Emanuela Loi, giovane agente sarda della scorta di Paolo Borsellino, è stata la prima poliziotta ad aver sacrificato la vita in servizio, nello specifico in una strage di mafia.
Una donna esempio
Nasce a Sestu, Emanuela, il 9 ottobre del 1967, in una famiglia unita, minore di tre figli e dedita allo studio. Il suo temperamento fiero e tenace, sogna sin da piccola di insegnare e per riuscirci frequenta l'Istituto magistrale De Sanctis di Cagliari. Dopo aver ottenuto il diploma si districa nella ricerca di un posto pubblico e comincia la corsa ai concorsi di Stato, alle poste, alla scuola e alla polizia. In realtà fu sua sorella Claudia a convincerla ad entrare nelle forze dell'ordine.

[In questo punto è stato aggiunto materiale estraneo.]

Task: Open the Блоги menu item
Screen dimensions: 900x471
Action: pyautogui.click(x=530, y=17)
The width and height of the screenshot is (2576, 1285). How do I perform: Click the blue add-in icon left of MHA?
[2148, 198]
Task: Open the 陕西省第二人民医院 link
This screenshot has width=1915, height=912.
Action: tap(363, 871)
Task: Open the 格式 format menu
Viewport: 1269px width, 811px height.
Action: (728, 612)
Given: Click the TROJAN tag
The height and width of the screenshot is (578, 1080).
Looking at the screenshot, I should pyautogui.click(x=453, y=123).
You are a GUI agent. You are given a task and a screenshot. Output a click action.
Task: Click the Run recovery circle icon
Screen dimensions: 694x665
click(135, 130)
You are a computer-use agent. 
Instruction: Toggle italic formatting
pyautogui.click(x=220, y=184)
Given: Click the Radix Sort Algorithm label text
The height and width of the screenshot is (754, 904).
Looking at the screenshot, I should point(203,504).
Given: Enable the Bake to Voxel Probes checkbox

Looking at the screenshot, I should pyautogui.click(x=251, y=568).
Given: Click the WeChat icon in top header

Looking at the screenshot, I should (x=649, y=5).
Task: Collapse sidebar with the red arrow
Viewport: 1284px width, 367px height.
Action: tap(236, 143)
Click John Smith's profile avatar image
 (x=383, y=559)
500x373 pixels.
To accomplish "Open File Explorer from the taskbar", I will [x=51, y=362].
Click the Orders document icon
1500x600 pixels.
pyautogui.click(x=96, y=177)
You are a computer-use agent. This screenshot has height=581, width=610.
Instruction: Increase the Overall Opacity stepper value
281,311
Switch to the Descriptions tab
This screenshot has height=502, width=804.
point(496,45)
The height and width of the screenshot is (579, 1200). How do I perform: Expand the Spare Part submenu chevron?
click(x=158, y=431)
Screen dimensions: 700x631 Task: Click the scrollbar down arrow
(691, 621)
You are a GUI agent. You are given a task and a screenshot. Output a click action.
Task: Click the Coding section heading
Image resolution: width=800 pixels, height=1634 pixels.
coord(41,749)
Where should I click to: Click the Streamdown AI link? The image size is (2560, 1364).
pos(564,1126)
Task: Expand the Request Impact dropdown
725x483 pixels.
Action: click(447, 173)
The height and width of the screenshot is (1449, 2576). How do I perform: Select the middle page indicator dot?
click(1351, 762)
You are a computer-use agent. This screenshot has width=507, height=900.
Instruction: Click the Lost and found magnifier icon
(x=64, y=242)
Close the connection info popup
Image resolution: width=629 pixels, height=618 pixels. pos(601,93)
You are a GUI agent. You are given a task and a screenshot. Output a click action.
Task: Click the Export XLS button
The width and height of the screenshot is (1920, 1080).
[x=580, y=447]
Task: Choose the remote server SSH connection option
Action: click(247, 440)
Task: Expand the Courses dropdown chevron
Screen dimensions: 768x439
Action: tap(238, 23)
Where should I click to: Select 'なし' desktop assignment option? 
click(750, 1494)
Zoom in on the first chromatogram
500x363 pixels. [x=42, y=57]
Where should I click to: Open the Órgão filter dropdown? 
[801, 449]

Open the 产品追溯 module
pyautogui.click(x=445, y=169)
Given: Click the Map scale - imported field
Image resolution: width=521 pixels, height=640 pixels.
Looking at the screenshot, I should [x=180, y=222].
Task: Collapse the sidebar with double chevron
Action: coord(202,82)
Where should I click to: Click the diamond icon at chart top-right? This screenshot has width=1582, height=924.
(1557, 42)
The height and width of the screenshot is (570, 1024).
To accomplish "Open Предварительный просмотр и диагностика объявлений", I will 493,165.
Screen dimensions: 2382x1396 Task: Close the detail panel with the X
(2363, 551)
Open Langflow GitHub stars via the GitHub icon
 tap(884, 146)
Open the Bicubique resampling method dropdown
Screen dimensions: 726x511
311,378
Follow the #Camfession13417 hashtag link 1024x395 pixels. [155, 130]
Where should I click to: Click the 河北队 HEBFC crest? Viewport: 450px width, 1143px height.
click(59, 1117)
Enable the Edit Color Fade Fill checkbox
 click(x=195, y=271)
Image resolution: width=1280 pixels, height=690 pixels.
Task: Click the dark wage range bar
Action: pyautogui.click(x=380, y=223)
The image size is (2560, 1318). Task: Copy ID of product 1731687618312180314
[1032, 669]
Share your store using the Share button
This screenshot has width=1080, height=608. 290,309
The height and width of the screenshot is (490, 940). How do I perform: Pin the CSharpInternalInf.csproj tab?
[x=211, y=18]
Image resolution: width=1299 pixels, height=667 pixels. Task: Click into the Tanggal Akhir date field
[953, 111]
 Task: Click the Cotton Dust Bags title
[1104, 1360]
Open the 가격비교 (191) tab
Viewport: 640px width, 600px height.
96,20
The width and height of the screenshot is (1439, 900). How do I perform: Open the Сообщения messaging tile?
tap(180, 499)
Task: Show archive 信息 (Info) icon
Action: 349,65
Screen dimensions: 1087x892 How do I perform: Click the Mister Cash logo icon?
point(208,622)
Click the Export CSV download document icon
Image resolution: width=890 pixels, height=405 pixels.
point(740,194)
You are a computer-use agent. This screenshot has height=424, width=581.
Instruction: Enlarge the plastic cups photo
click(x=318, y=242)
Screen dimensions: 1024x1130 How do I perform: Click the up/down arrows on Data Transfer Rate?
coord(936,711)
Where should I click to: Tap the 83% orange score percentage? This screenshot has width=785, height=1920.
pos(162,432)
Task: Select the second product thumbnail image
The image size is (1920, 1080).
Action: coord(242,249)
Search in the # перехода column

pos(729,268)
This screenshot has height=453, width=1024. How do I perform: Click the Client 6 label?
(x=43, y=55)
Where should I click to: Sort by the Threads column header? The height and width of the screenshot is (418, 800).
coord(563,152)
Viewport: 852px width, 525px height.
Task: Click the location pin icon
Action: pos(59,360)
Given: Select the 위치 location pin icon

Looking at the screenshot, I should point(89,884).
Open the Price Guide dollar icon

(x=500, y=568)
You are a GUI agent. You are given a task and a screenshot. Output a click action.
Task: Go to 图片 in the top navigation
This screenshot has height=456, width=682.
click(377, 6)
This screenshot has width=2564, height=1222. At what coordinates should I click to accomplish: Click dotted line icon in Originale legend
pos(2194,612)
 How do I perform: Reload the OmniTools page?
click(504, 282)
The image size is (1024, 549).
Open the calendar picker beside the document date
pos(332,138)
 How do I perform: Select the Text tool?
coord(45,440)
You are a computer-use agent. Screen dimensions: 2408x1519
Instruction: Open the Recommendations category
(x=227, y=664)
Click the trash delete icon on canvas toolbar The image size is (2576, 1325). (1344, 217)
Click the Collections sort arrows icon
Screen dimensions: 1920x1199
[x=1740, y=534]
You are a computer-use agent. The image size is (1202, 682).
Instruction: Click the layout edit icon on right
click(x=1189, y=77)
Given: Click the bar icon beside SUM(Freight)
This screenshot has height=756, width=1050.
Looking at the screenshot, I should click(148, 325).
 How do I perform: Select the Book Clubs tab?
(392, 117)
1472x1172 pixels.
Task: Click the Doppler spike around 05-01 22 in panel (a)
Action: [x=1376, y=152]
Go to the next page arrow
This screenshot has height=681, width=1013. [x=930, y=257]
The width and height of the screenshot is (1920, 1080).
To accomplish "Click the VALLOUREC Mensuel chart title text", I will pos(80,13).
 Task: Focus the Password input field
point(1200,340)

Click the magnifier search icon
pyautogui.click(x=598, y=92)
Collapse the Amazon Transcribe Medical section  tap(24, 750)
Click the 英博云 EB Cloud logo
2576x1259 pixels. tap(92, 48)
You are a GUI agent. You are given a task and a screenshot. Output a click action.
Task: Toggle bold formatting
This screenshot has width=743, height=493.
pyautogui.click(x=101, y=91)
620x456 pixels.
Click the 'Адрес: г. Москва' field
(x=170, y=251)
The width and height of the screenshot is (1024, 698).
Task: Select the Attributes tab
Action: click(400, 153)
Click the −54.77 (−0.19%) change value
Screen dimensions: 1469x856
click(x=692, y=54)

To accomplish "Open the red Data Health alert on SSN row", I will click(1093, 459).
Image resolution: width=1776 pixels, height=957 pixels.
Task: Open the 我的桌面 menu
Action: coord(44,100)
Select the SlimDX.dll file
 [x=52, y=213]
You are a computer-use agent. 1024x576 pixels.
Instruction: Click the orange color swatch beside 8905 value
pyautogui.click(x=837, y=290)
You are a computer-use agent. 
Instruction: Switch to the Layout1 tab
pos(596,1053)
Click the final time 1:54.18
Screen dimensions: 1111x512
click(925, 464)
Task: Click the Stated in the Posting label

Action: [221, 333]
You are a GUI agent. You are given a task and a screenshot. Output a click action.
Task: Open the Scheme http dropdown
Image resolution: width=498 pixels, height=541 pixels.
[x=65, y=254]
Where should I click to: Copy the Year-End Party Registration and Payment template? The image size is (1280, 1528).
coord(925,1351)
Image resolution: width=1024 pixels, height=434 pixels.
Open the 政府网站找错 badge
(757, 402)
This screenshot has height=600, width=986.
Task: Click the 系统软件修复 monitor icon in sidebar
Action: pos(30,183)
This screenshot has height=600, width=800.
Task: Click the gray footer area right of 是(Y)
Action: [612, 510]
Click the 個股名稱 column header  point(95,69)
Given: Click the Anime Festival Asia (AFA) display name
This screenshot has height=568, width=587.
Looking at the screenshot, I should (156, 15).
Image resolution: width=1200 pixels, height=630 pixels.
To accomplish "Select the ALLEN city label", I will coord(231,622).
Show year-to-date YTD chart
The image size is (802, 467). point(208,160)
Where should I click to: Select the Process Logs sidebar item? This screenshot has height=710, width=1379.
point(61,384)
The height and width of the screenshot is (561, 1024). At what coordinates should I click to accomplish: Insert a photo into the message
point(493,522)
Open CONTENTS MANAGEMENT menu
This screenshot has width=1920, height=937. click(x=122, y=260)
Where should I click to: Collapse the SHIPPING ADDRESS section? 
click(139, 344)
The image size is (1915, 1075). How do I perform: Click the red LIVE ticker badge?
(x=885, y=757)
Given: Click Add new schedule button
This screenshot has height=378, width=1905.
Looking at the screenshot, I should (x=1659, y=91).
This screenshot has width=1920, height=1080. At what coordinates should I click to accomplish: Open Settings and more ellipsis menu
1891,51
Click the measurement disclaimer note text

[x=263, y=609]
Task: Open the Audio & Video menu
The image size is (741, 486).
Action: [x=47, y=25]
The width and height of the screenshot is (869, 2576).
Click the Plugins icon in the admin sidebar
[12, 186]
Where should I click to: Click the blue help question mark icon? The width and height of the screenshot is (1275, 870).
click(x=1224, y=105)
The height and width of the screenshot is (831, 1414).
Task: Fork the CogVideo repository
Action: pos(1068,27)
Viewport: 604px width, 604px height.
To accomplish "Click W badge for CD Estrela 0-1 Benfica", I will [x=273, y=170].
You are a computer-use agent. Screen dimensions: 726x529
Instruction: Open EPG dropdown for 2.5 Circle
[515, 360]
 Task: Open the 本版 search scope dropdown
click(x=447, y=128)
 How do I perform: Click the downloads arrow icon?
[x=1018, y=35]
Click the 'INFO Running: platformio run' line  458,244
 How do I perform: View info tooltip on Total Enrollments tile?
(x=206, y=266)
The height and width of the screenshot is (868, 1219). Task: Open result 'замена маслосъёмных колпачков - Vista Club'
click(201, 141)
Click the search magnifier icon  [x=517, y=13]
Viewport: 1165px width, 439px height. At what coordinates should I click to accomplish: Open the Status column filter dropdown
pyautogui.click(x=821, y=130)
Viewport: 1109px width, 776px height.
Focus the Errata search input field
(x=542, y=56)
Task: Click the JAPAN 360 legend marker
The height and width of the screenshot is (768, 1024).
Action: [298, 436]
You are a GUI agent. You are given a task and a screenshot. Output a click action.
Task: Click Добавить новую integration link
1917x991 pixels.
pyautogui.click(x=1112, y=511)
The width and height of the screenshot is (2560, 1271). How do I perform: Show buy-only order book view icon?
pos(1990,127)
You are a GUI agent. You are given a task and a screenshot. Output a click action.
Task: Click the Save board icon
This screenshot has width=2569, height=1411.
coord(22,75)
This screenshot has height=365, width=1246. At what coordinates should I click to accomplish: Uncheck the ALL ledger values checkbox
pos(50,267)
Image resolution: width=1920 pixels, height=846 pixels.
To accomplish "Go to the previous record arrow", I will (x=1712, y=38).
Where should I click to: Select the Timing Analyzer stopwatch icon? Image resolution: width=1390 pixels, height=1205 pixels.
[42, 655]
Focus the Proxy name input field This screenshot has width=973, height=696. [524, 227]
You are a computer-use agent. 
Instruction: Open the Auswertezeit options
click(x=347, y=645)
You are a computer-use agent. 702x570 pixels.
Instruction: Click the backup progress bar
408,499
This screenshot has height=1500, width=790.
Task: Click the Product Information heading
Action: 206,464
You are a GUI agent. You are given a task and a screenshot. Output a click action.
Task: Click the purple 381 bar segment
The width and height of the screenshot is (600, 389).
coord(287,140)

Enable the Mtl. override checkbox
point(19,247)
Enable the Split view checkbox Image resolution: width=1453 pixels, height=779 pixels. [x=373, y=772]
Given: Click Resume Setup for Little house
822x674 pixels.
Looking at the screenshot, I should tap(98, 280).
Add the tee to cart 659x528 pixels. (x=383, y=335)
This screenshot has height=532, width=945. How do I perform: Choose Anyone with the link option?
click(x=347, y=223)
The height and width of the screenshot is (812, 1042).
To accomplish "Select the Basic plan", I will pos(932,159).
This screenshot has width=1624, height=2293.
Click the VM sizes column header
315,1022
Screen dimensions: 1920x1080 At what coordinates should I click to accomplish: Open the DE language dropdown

Emanuela, supera la selezione con il massimo dei voti e comincia la Scuola Allievi di Trieste. Il suo animo colmo di un forte senso di giustizia, comprende che rassicurare i più deboli e battersi per loro è un progetto che vuole realizzare. Ecco perché quando ricevette la notizia di aver vinto una cattedra, scelse di restare e aiutare il prossimo.
Nel 1989 il giuramento e l'assegnazione della sede di Palermo. Nel 1992, a giugno, entra a far parte della scorta di Paolo Borsellino. Per il suo sacrificio per lo Stato le fu dedicata la medaglia d'oro al valore civile.
Una donna piena di speranza
Chi ha avuto la fortuna di conoscerla, la ricorda solare, leale e generosa. Emanuela Loi è brava, una tiratrice scelta, e finisce ben presto nel servizio di scorta.
Tra i vari incarichi, degni di importanza ci fu la sorveglianza di Villa Pajno, casa dell'allora parlamentare Sergio Mattarella, dopo che suo fratello Piersanti, presidente della Regione Sicilia, fu ucciso dalla mafia. Fu poi inserita nella scorta personale della senatrice Pina Maisano e si occupò anche del piantonamento del boss Francesco Madonia, e ancora vigilò sul magistrato Guido Lo Forte e sul capo della squadra mobile Arnaldo La Barbera.
Infine, in seguito alla strage di Capaci, alla giovane Emanuela Loi fu assegnato l'incarico di scorta di Paolo Borsellino.
Celebre e mai dimenticata la frase che il giudice le avrebbe detto la prima volta che la vide:
“E lei dovrebbe difendere me? Dovrei essere io a difendere lei”.
Nella strage di Via D’Amelio, il 19 luglio 1992, Emanuela perse la vita a soli 24 anni, alle 16.59 in una domenica estiva a causa di della detonazione di 90 kg di esplosivo contenuti in una Fiat 126 rubata e parcheggiata in via Mariano D’Amelio, a Palermo. L'Italia pianse, oltre al Giudice Borsellino e ad Emanuela, anche gli altri agenti della scorta Agostino Catalano, Vincenzo Li Muli, Walter Eddie Cosina, Claudio Traina.
Una donna altruista
Il suo senso del dovere le impose di dedicare tutta se stessa all'impegno verso i suoi incarichi, spesso pericolosi. Scelse di tenere distante dalla preoccupazione la sua famiglia. Ai suoi familiari ripeteva di essere serena e di non scortare persone che sarebbero state prese di mira dalla mafia.
Questo spiccato altruismo la condusse a quella fatidica giornata. Mentre si trovava in Sardegna in vacanza, infatti, si era ammalata e avrebbe dovuto aspettare qualche giorno prima di ritornare in servizio in Sicilia: si rifiutò di essere sostituita, togliendo le ferie a qualche suo collega.
Emanuela era una persona perbene, che inseguiva il giusto. Non le hanno permesso di essere felice e neppure di tornare a lavorare a Cagliari ma il suo operato non sarà mai considerato inutile.
La figura di Emanuela Loi non sbiadisce nelle pagine della storia perché la sua memoria è viva nel costante racconto di un'Italia che è stata per diversi decenni di una violenza inaudita a cui si è affiancata la semplicità di una giovane donna professionista che scelse di proteggere il valore di una società libera dalla criminalità organizzata, pagando a caro prezzo.
Emanuela Loi resta il simbolo della lotta all'odio.